Task requirements:
Please pull out every line in the records below that contains the string "header". Case counts.
## begin The input
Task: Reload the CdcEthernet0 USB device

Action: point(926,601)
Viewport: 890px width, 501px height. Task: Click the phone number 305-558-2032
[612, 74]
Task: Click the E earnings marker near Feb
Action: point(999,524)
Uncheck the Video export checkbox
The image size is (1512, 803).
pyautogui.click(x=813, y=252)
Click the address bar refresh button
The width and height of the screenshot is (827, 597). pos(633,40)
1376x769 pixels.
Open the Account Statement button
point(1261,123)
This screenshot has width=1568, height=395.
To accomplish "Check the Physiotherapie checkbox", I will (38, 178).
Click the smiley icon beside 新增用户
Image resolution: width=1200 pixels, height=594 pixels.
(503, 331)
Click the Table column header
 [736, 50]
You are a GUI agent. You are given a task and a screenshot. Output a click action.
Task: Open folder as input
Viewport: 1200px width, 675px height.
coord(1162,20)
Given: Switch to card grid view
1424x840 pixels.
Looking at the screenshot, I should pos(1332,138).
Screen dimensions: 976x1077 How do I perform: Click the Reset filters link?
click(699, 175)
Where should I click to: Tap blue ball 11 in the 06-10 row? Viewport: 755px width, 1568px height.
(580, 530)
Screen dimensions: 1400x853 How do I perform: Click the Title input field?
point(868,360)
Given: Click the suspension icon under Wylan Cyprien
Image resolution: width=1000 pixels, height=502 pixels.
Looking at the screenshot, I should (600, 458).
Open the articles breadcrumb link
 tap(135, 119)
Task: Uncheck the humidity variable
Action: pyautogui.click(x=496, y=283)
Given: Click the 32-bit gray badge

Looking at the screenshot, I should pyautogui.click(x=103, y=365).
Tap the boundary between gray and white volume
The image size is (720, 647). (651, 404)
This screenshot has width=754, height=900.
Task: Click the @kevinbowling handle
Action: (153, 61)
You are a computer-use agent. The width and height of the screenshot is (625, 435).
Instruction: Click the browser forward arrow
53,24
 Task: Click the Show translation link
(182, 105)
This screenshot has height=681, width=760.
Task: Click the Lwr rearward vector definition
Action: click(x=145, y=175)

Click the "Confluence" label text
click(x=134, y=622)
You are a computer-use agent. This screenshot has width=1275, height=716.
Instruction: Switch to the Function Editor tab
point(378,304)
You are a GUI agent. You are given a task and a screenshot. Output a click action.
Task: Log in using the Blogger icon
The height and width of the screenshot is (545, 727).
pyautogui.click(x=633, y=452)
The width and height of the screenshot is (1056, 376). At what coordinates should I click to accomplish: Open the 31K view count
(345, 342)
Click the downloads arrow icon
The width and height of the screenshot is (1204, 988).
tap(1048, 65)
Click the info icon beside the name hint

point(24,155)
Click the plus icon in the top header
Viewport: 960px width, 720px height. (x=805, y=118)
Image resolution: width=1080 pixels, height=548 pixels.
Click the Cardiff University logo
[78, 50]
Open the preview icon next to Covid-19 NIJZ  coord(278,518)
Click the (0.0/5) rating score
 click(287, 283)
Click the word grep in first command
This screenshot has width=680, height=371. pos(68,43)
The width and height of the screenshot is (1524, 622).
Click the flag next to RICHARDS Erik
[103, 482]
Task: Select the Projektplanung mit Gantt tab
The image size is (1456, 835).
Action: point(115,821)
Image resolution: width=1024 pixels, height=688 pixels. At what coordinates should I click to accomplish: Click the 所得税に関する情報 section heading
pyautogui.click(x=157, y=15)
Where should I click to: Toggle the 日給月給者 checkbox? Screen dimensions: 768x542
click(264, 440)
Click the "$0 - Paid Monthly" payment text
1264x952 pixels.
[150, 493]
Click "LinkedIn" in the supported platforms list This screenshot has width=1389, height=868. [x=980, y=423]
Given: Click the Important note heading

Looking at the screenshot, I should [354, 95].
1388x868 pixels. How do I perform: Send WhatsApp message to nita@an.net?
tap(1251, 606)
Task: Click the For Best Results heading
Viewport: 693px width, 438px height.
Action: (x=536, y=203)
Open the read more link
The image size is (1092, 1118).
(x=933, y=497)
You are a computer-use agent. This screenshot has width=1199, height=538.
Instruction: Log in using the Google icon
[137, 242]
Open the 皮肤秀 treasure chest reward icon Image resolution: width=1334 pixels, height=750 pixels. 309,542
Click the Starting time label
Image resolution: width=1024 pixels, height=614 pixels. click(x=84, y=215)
## end The input
Output for this task:
Click the Table column header
Click the plus icon in the top header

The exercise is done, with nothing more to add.